▶ [Given instruction]: Rewrite the part of the conversation about Prince that opens with the words containing "But then that" and closes with "you know, arrangements.", putting "booth" wherever "studio" appears.

▶ [Passage shown]:
+++++

For a writer credit. But at the same time, I've had my battles, of course, you know. And
I continue to, and that's kind of, I think the tension that kind of needs to be there as well.
In a sense, it pushes me to explore both sides, and I have a great love of pop music, but I feel very
strongly that what I have to offer as an artist is a unique perspective on that, you know?
So, yeah, I think if you look it at it the right way, it can be fun.
Maybe.
Then it's awful sometimes.
You know, it is, I mean, it is really hard sometimes, of course, if you're really going for a vision.
And people are there to essentially water that down, you know?
So how do you deal with that?
Well, you know, a lot of heated conversations, and you have to fight hard.
You do.
And I think we, you know, we're just talking about Prince, and it's been very, very,
inspiring for me to go back into him as an artist and really be so
reminded of how he never backed down on things, you know, and fought hard.
But also was super smart and always listened.
That's what Lenny always says, man.
He's like, Prince would, you know, he would never, he would never not be listening to you.
He would always be taking it in, you know, and he would always go away.
He'd hang up when he'd be like, I'm not changing the record, you know, I'm not, you know.
They thought they didn't have an urban song for Diamonds and Pearls.
He's not, you work it out, you know.
But then that night, he went back to the studio and he may get off, you know?
Right.
And he just came in with it the next day and put it on the desk.
That's right.
When we first spoke about Prince, you told me your favorite record was diamonds and pearls.
Oh, I've said many, though.
For you is probably one of my favorites, right up there with it.
So you're really big on vocal arrangements and...
That's what I'm saying.
That's when I got the A track, started making, you know, arrangements.
with the only voice.
So how, okay, so
you've probably mastered that.
I know a lot of people that use that device,
the A-R-X machine.

+++++

Stored items from a collection

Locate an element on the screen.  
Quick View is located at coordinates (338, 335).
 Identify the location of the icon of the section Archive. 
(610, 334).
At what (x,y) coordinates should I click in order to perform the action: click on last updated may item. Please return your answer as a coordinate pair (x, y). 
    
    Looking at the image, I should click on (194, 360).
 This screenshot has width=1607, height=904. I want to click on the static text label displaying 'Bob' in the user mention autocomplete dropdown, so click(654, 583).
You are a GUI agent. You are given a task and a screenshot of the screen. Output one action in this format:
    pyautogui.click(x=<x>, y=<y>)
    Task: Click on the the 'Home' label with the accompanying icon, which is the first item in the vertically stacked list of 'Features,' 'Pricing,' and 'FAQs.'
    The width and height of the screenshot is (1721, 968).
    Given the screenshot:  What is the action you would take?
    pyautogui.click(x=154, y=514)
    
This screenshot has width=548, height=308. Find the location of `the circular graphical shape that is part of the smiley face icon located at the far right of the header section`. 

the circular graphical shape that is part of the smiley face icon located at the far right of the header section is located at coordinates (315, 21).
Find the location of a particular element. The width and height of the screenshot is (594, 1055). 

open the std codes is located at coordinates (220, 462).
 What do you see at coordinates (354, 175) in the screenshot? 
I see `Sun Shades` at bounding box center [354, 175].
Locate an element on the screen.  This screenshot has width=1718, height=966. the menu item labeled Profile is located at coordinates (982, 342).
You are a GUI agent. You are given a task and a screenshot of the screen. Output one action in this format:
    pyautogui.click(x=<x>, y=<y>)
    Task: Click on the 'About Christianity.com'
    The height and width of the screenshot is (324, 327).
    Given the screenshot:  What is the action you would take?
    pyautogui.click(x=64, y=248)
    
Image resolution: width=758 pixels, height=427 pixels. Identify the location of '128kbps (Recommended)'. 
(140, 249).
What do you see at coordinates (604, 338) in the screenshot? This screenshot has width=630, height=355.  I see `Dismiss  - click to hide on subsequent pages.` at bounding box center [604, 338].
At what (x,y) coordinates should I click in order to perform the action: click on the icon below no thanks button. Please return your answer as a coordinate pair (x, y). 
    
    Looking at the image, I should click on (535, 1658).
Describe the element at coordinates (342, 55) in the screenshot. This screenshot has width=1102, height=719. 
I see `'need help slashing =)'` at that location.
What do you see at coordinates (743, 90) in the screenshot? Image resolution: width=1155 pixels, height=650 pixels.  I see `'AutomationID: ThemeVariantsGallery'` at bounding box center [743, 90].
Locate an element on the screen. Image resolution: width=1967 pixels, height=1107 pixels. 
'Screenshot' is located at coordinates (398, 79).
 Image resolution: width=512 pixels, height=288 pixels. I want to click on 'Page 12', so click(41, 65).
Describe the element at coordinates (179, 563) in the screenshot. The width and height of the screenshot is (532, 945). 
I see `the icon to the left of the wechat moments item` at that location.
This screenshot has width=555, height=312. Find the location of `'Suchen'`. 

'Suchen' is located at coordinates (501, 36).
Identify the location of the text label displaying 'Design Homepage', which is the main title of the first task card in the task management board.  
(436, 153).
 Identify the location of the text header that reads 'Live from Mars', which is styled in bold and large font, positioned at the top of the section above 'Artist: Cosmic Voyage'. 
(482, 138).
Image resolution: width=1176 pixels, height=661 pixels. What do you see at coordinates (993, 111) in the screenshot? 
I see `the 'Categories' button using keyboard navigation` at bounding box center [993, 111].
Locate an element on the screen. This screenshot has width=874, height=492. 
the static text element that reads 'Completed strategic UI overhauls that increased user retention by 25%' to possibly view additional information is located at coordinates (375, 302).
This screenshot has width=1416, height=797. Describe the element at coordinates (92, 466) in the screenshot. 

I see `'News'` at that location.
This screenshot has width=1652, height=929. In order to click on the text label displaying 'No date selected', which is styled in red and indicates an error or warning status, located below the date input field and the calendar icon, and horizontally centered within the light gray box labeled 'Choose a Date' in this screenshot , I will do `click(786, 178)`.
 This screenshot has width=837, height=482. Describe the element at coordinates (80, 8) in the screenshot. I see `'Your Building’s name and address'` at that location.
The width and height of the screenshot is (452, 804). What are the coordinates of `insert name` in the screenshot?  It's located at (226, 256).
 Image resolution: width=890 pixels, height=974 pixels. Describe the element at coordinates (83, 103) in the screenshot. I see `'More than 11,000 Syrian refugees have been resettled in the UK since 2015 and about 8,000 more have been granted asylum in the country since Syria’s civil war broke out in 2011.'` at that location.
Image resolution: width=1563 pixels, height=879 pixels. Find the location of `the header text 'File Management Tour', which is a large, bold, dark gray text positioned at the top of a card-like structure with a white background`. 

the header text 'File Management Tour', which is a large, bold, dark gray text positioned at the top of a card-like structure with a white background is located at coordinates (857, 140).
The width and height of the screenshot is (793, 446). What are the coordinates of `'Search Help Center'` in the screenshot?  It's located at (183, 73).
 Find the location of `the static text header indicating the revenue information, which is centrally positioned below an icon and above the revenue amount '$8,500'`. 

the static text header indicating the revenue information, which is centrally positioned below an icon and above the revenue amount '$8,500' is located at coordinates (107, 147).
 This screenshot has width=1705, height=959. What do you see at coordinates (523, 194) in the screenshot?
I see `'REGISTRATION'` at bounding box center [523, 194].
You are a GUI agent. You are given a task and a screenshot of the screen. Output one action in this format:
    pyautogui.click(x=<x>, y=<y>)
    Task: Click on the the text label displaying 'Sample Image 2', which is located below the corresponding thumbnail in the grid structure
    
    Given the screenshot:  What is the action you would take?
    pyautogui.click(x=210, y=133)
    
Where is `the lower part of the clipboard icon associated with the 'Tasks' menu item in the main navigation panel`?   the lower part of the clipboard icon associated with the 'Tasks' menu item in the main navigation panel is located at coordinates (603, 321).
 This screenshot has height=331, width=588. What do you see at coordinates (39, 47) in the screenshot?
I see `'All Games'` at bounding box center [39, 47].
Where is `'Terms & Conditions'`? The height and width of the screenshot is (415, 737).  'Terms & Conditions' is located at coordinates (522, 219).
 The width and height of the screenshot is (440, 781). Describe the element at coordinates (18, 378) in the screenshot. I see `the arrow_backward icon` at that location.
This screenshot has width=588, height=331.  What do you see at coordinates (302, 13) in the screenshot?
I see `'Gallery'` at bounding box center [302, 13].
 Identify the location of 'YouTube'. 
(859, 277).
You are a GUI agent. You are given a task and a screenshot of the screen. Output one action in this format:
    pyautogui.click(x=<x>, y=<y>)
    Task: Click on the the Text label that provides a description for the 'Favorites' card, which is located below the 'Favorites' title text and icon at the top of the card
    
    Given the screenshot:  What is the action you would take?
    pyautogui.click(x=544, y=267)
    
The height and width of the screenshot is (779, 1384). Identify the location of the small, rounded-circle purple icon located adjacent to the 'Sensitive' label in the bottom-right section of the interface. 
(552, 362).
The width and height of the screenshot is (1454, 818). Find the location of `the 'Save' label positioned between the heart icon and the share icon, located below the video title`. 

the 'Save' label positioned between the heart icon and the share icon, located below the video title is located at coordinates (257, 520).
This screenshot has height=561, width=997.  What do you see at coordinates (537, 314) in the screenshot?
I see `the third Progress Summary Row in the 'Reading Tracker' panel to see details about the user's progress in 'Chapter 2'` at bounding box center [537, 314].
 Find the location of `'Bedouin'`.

+++++

▶ [Right answer]:
But then that night, he went back to the booth and he may get off, you know?
Right.
And he just came in with it the next day and put it on the desk.
That's right.
When we first spoke about Prince, you told me your favorite record was diamonds and pearls.
Oh, I've said many, though.
For you is probably one of my favorites, right up there with it.
So you're really big on vocal arrangements and...
That's what I'm saying.
That's when I got the A track, started making, you know, arrangements.